REGINA, Saskatchewan (Reuters) - A senior Bank of Canada official on Thursday indicated the central bank may be forced to raise interest rates if talks to renegotiate the NAFTA trade pact fail, saying protectionist measures could spur inflation.
Senior Deputy Governor Carolyn Wilkins - speaking a day after the Canadian central bank held rates steady - reiterated that more rate rises would be warranted to keep inflation on target. The BoC’s goal is to keep inflation at 2 percent.
Talks to update the North American Free Trade Agreement (NAFTA), which groups the United States, Canada and Mexico, are continuing in Washington, and Wilkins said the bank might be faced with a complex monetary policy trade-off. On the one hand, a collapse of the pact would hit wages, income and growth as higher tariffs kicked in, she said.
“On the other hand, protectionist measures create risks to the upside for inflation, especially when the economy is operating near full capacity. In weighing these trade-offs, you can be sure that Governing Council will not lose sight of our primary mission,” she said in the prepared text of a speech.
“Low and stable inflation will help reduce at least one source of uncertainty for companies and households,” she added. The bank has raised rates four times since July 2017 as the economy has strengthened.
Wilkins said “the implications of the current trade environment” had dominated the bank’s discussions ahead of the Wednesday rate announcement.
She said although the Canadian economy was on a solid footing, trade issues were taking a toll. Businesses are wary of making investments, given the uncertainty over NAFTA.
A Reuters poll of economists last week had predicted the central bank was likely to leave rates unchanged.

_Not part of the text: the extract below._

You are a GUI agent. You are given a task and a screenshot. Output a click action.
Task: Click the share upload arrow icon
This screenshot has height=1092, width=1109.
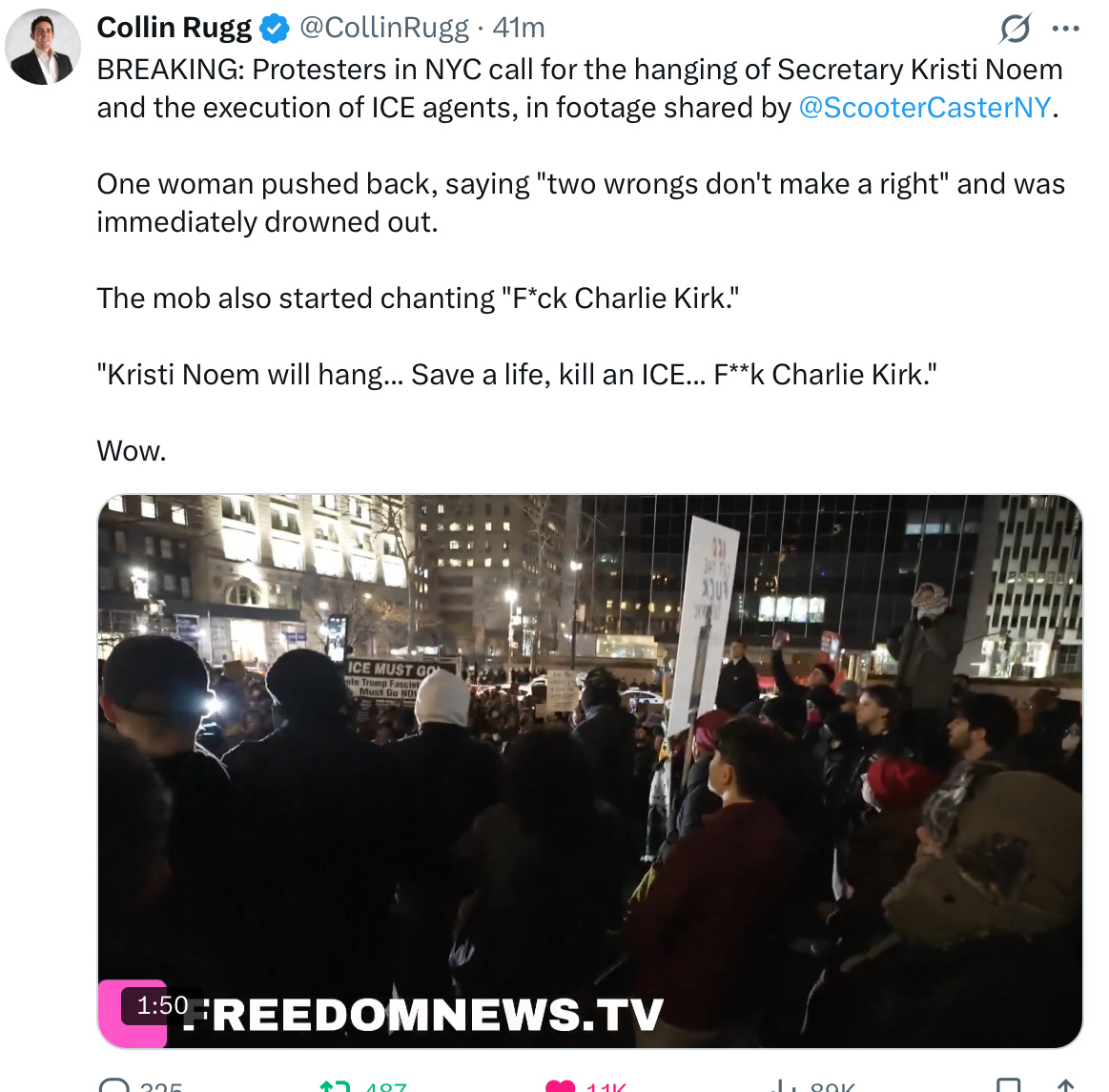(1065, 1085)
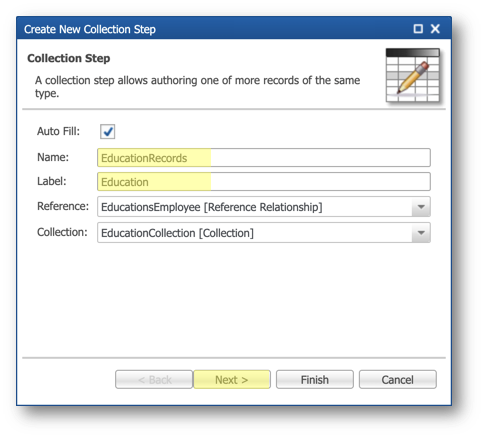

The bank’s next fixed date for unveiling a decision on rates is Oct. 24.
The bank’s governing council had discussed whether the gradual approach to raising rates was still appropriate and concluded that it is, Wilkins added.
“The fact that they talked about dropping the gradual hiking of rates, that was something that the market was not expecting,” said Hosen Marjaee, senior managing director, Canadian fixed income at Manulife Asset Management.
The Canadian dollar recovered from a nearly seven-week low after the comments to end the day about 0.4 percent higher, while yields on shorter-dated Canadian bonds rose.